Query: Where can you see Giotto’s frescoes in Padua?
Similarity=0.621, text=Founded in 1222, the University of Padua is renowned for research excellence, diverse faculties, and a vibrant international community.
Similarity=0.618, text=The Scrovegni Chapel contains Giotto’s famous frescoes. Entry is by ticket and timed slots, located near the Church of the Eremitani.
Similarity=0.598, text=Padua Cathedral (Duomo) stands alongside a Romanesque Baptistery with frescoes by Giusto de’ Menabuoi. Regular liturgical celebrations take place.

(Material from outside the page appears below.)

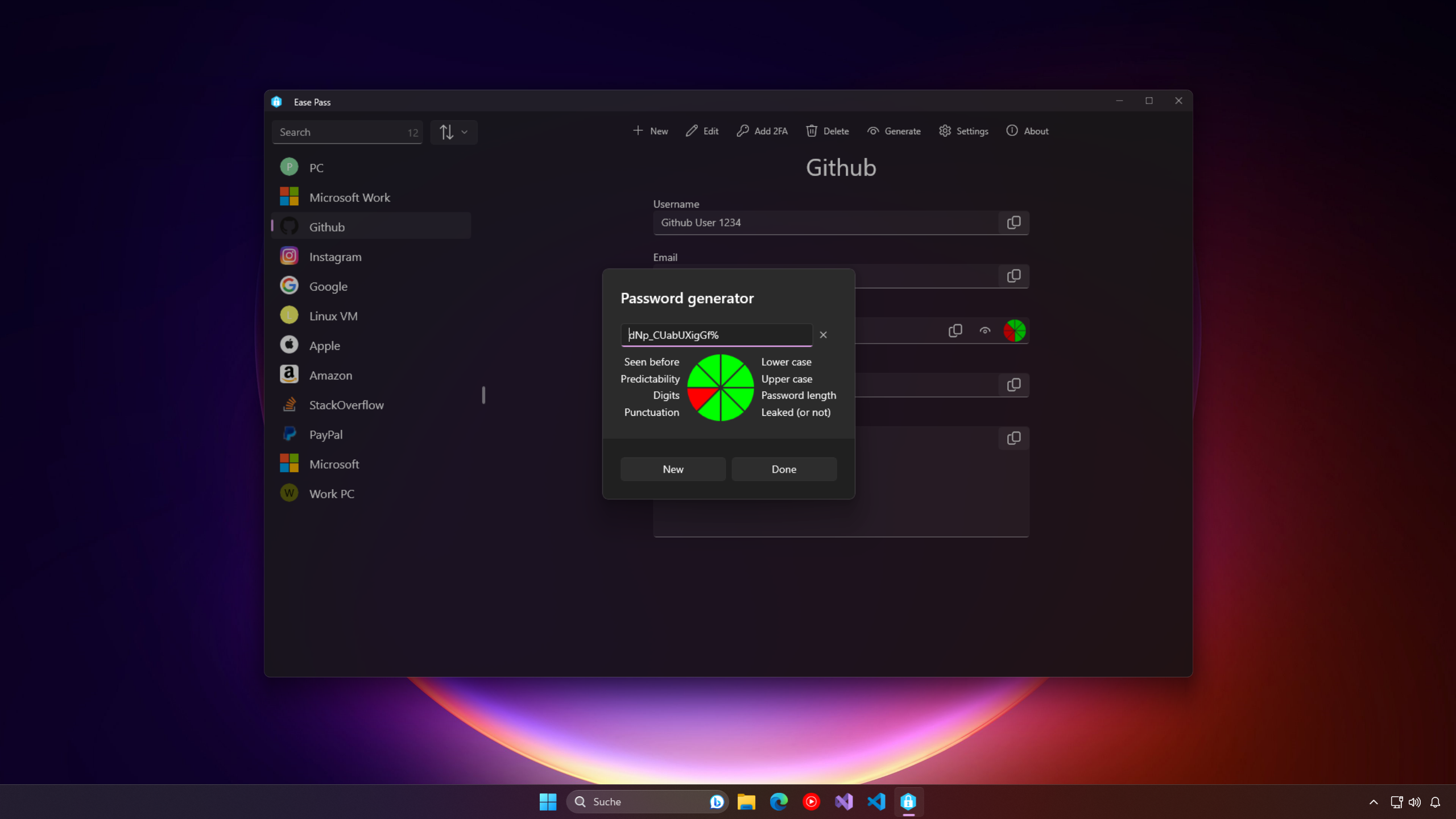Copy the Email field value
The height and width of the screenshot is (819, 1456).
(x=1014, y=276)
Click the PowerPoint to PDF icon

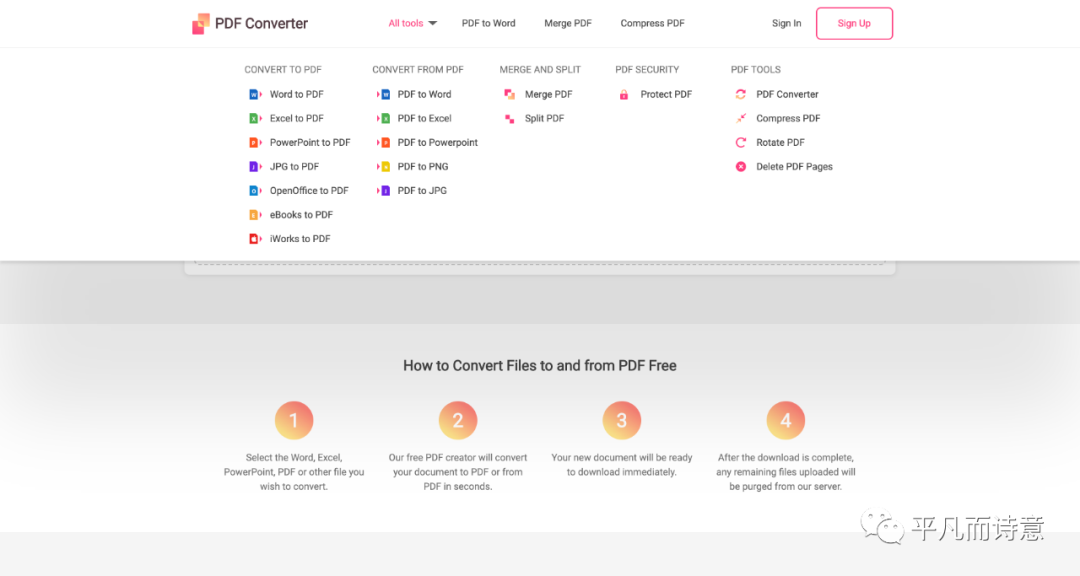[x=255, y=143]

## Generation: Answer from Retrieved Context
We instruct GEMMA to answer concisely using only the provided context. If the answer is not in the context, the model should say it does not know.

In [None]:
system_prompt = """You are a helpful assistant that answers questions about the city of Padova, Italy. 
Use the retrieved documents to answer the question as best as you can. 
If you don't know the answer, say you don't know."""


RESULTS = []
for query in QUERIES:
    top_chunks = retrieve_top_n(query['query'], KB_CHUNKS, n=3)
    for retrieved in top_chunks:
        print(f'Similarity={retrieved["similarity"]:.3f}, text={retrieved["text"][:180]}')
        
    messages = [
        {"role": "system", "content": system_prompt},
        {"role": "user", "content": query['query']},
    ]

    inputs = tokenizer_gemma.apply_chat_template(
        messages,
        add_generation_prompt=True,
        tokenize=True,
        return_dict=True,
        return_tensors="pt",
    ).to(model_gemma.device)

    outputs = model_gemma.generate(**inputs, max_new_tokens=40)
    answer = tokenizer_gemma.decode(outputs[0][inputs["input_ids"].shape[-1]:])
    RESULTS.append({
        'query': query['query'],
        'retrieved': top_chunks,
        'answer': answer
    })

## Excercise

1) You have generated an answer for each of the queries in `lab2/data/queries.json`. Each query has an `expected_answer`. Find a way to use Gemma to determine whether the generated answer is correct or not by prompting the LLM itself.

2) Create a RAG system that answer the queries in `lab2/data/excercise/queries.json` using the documents in `lab2/data/excercise/docs.txt`.